───── INPUT MATERIAL ─────

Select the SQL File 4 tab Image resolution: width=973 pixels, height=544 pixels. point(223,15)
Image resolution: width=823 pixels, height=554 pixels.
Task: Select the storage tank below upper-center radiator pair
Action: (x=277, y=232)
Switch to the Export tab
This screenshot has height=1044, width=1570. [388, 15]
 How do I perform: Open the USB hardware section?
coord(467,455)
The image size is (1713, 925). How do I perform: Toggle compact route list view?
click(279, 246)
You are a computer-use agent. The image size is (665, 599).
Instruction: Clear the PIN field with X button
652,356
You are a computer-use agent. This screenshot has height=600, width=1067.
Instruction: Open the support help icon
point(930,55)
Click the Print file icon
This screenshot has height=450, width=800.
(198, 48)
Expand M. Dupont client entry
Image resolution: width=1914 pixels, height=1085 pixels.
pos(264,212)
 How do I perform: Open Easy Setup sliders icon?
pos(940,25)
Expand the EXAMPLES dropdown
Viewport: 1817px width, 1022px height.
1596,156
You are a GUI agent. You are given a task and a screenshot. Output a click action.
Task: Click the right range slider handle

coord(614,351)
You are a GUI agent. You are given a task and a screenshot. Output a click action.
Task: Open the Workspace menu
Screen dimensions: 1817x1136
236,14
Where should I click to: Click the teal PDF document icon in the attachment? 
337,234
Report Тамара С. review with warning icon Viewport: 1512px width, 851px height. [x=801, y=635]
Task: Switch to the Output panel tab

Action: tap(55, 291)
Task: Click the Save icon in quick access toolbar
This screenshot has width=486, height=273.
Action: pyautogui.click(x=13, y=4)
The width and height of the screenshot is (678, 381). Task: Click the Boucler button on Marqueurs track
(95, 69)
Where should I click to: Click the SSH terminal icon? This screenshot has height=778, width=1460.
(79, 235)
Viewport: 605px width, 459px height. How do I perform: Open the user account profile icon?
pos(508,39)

─────

**WHAT THE TASK ASKS**
This exercise requires that all of the entries be repeated exactly.

**TASK OUTPUT**
Select the SQL File 4 tab Image resolution: width=973 pixels, height=544 pixels. point(223,15)
Image resolution: width=823 pixels, height=554 pixels.
Task: Select the storage tank below upper-center radiator pair
Action: (x=277, y=232)
Switch to the Export tab
This screenshot has height=1044, width=1570. [388, 15]
 How do I perform: Open the USB hardware section?
coord(467,455)
The image size is (1713, 925). How do I perform: Toggle compact route list view?
click(279, 246)
You are a computer-use agent. The image size is (665, 599).
Instruction: Clear the PIN field with X button
652,356
You are a computer-use agent. This screenshot has height=600, width=1067.
Instruction: Open the support help icon
point(930,55)
Click the Print file icon
This screenshot has height=450, width=800.
(198, 48)
Expand M. Dupont client entry
Image resolution: width=1914 pixels, height=1085 pixels.
pos(264,212)
 How do I perform: Open Easy Setup sliders icon?
pos(940,25)
Expand the EXAMPLES dropdown
Viewport: 1817px width, 1022px height.
1596,156
You are a GUI agent. You are given a task and a screenshot. Output a click action.
Task: Click the right range slider handle

coord(614,351)
You are a GUI agent. You are given a task and a screenshot. Output a click action.
Task: Open the Workspace menu
Screen dimensions: 1817x1136
236,14
Where should I click to: Click the teal PDF document icon in the attachment? 
337,234
Report Тамара С. review with warning icon Viewport: 1512px width, 851px height. [x=801, y=635]
Task: Switch to the Output panel tab

Action: tap(55, 291)
Task: Click the Save icon in quick access toolbar
This screenshot has width=486, height=273.
Action: pyautogui.click(x=13, y=4)
The width and height of the screenshot is (678, 381). Task: Click the Boucler button on Marqueurs track
(95, 69)
Where should I click to: Click the SSH terminal icon? This screenshot has height=778, width=1460.
(79, 235)
Viewport: 605px width, 459px height. How do I perform: Open the user account profile icon?
pos(508,39)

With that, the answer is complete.